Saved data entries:
▼

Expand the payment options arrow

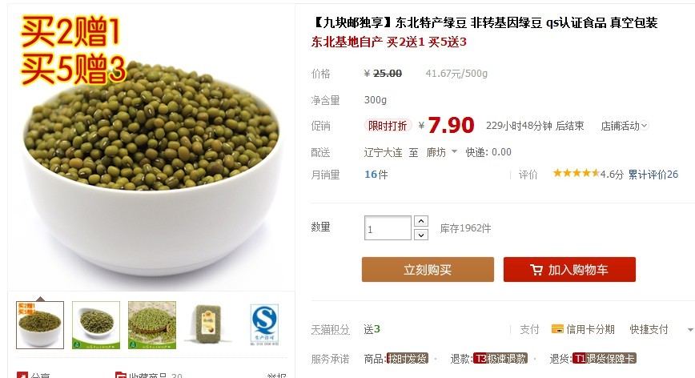(690, 330)
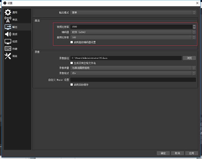Select the 视频 monitor icon
Image resolution: width=202 pixels, height=159 pixels.
(x=8, y=42)
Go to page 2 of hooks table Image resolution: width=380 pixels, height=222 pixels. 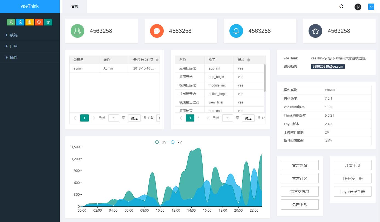click(198, 118)

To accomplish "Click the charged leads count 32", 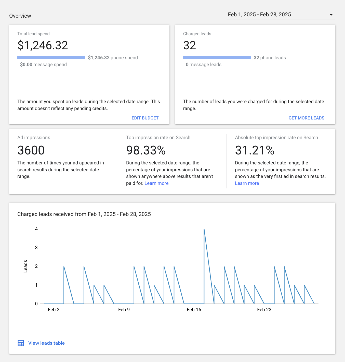I will (190, 45).
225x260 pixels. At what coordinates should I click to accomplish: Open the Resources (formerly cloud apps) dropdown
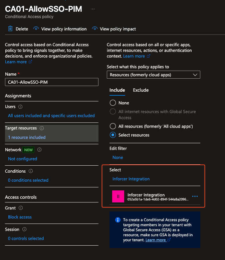click(x=153, y=75)
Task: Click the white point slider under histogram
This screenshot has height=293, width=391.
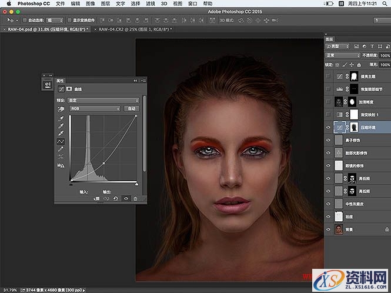Action: click(x=136, y=184)
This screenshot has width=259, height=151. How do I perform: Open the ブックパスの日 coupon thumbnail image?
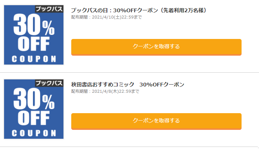[x=34, y=35]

▲

PROBLEM:
No pictures belong in the copy. Retype exactly, and only, the lines from the line containing "225x260 pixels. At" through the last line of the data, both included.

RESPONSE:
225x260 pixels. At what coordinates should I click to accomplish: Open the Resources (formerly cloud apps) dropdown
click(x=153, y=75)
Task: Click the white point slider under histogram
This screenshot has height=293, width=391.
Action: click(x=136, y=184)
This screenshot has width=259, height=151. How do I perform: Open the ブックパスの日 coupon thumbnail image?
[x=34, y=35]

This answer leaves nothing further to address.